[Entries on where items appear]

_ _ _ _ _ _ _

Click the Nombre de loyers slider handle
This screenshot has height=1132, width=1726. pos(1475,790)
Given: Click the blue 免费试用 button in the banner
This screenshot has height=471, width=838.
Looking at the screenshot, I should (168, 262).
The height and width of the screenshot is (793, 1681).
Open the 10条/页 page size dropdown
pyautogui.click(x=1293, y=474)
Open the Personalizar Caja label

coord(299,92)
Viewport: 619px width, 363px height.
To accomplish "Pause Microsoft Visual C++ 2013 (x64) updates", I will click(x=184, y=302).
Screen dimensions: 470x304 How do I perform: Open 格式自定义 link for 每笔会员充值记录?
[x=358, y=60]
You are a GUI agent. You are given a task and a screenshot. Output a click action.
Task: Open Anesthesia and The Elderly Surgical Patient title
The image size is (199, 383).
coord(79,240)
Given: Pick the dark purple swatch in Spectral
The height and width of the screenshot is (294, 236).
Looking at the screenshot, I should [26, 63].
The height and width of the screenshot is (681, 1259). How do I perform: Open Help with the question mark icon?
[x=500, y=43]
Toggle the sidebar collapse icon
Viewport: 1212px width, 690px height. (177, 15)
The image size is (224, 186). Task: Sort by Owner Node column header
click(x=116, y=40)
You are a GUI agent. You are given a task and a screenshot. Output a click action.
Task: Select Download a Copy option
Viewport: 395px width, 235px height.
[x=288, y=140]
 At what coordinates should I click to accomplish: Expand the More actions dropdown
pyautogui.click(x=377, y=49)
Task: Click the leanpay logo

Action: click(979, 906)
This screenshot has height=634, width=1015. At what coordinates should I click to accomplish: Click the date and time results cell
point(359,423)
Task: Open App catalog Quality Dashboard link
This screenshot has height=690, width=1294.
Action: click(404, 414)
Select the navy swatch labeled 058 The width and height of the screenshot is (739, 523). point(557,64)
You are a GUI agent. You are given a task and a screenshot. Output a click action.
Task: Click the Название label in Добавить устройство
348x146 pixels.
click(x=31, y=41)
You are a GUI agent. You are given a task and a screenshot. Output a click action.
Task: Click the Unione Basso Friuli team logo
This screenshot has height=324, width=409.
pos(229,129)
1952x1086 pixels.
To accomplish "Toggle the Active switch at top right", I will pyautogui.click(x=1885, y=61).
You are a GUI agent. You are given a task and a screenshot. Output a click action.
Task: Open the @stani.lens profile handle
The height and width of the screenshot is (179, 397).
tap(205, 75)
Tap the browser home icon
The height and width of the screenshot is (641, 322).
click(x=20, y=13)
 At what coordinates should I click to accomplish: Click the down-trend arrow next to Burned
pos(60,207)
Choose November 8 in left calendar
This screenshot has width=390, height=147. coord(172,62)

_ _ _ _ _ _ _

__Objective__. Turn everything from the start of the rows down to the line containing "will click(x=184, y=302)." into a JSON list of strings, one string per line, leaving out blank lines.

__Final result__.
[
  "Click the Nombre de loyers slider handle",
  "This screenshot has height=1132, width=1726. pos(1475,790)",
  "Given: Click the blue 免费试用 button in the banner",
  "This screenshot has height=471, width=838.",
  "Looking at the screenshot, I should (168, 262).",
  "The height and width of the screenshot is (793, 1681).",
  "Open the 10条/页 page size dropdown",
  "pyautogui.click(x=1293, y=474)",
  "Open the Personalizar Caja label",
  "coord(299,92)",
  "Viewport: 619px width, 363px height.",
  "To accomplish \"Pause Microsoft Visual C++ 2013 (x64) updates\", I will click(x=184, y=302)."
]